Dirección de Fomento a la Lectura

 

Quienes no supieron de la existencia de The Cable Guy quizá tuvieron la oportunidad de pasar por una experiencia parecida cuando vieron a Jim Carrey en Eternal Sunshine of the Spotless Mind (Michel Gondry, 2004) y exclamaron, sorprendidos y decepcionados: “No es graciosa...”.

Algo análogo pudo haberle ocurrido a Oscar Wilde cuando escribió su tragedia simbolista Salomé, en un momento en que había acostumbrado a su público victoriano a elegantes comedias cuyos personajes eran prácticamente todos unos cretinos impresentables, pero encantadores y adinerados, como la misma sociedad que aplaudía El abanico de Lady Windermere o La importancia de llamarse Ernesto, quizá no tanto porque se reconociera en ellas, sino porque en ellas reconocía a su entorno.

Oscar Wilde ya había demostrado, con El retrato de Dorian Gray, sus dotes para la tragedia, pero nunca antes de Salomé las había ejecutado en la escena. Esta obra, además, supone dos innovaciones más en la dramaturgia del irlandés: la obra se apega a la estética simbolista, uno de los movimientos de la poesía francesa entonces en boga, y está escrita en francés, un idioma que Oscar Wilde conocía, pero no dominaba, y prueba de ello es que la obra fue revisada, incluso a nivel gramatical, por Pierre Louÿs y Marcel Schwob.

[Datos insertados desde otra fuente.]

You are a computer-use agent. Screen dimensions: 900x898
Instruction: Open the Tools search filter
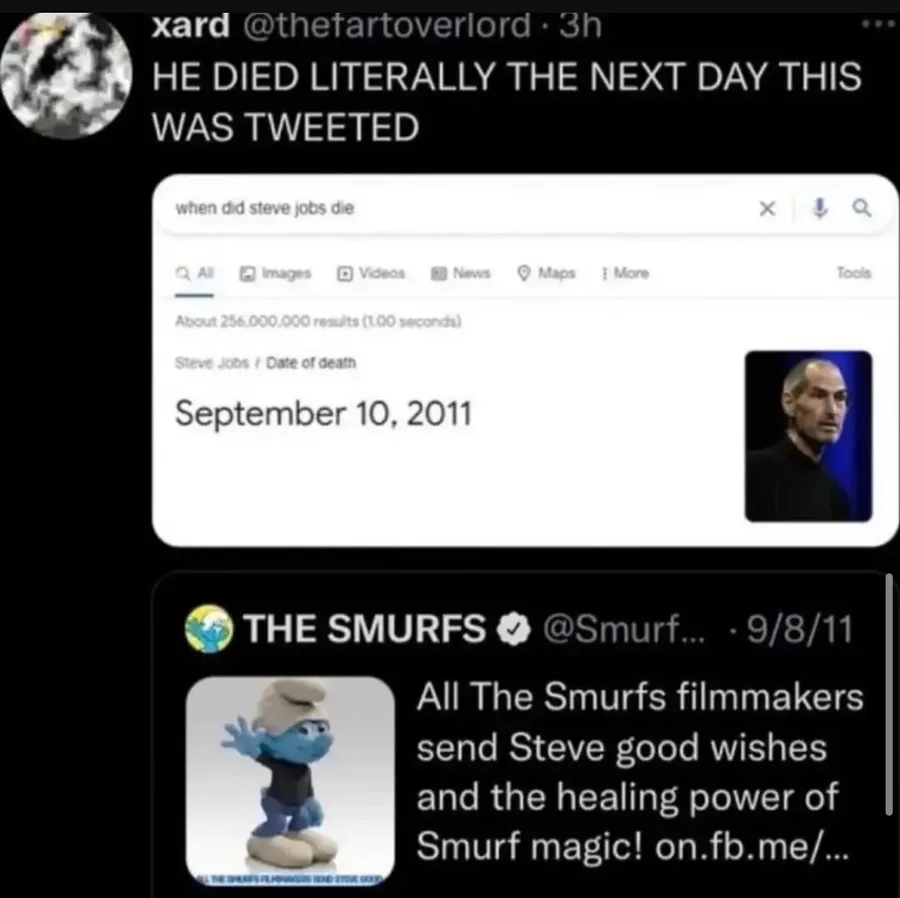point(854,273)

El provocador dramaturgo retoma la conocida historia bíblica de la hija de Herodías e hijastra de Herodes, que instigada por su madre pide al tetrarca de Judea la cabeza de Juan el Bautista. Sólo que Wilde modifica un poco la historia: es Salomé, en su obra, quien tiene la idea de pedir la cabeza del profeta que no ha sucumbido a su seducción.La decapitación es, pues, un capricho de la princesa de Edom, quien a partir de la obra de Wilde quedará indisolublemente relacionada a la “danza de los siete velos” con la que rinde la voluntad de Herodes.

Herodías, por su parte, tiene menos protagonismo que en la historia bíblica, sin embargo, su papel es otro: ella encarna la agudeza e ironía de los personajes de las comedias de Oscar Wilde, la que se mantiene un poco ajena a todo el peso de los diálogos y decorados exuberantes y cuyo humor, esporádico, aligera algunas escenas inquietantes, especialmente aquéllas que resaltan la terrible profecía que está a punto de marcar al palacio.

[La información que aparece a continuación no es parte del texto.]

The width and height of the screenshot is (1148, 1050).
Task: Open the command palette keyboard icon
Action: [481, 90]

En la escena final, Salomé besa, con luna en su rojizo esplendor, la cabeza de Iokanaan que sostiene entre las manos, una acción ajena a los comportamientos de los previos personajes wildeanos, salvo por, desde luego, Dorian Gray. Oscar Wilde todavía tuvo la delicadeza de mandar oscurecer el escenario durante el momento del beso, pero el director de escena puede perfectamente desobedecer la indicación. Semejante provocación le cuesta a Salomé la vida.

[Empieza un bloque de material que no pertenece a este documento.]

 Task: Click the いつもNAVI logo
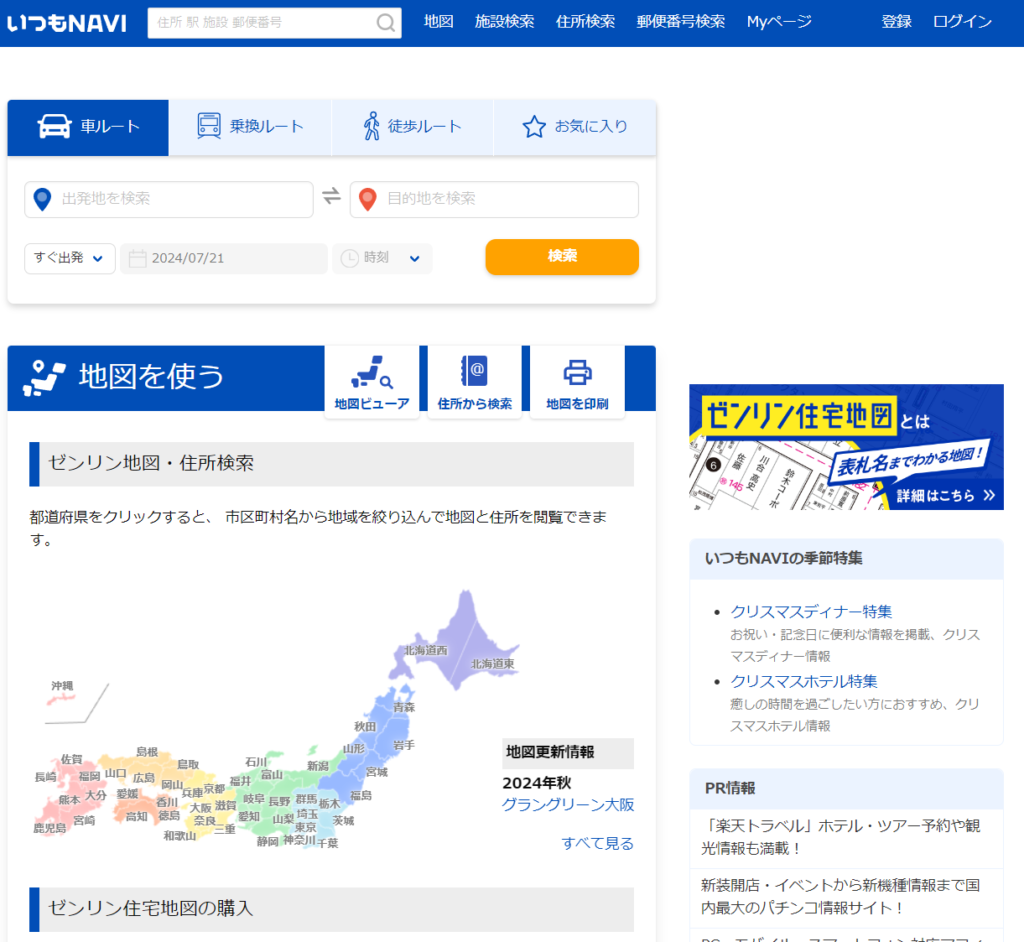[66, 23]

¿Y no pasó el propio Oscar Wilde por lo mismo? Así como Salomé pulverizó todas las reglas de la corte a la que, tras el matrimonio de su madre, pertenecía, Wilde hizo lo propio con las de la suya: hacer pública su relación amorosa con Alfred Douglas significó el fin de su libertad, de su carrera dramatúrgica, de su salud y de su vida. Quizá al escribir Salomé, Oscar Wilde se escribía a sí mismo previendo cuál sería su destino si rompía una regla más. Y lo hizo. Jim Carrey tal vez no tenga que lidiar con ese problema.

Oscar Wilde y su obra, como Salomé, perviven en nuestro imaginario, y la sociedad que lo condenó por ser quien era es apenas una nota al pie.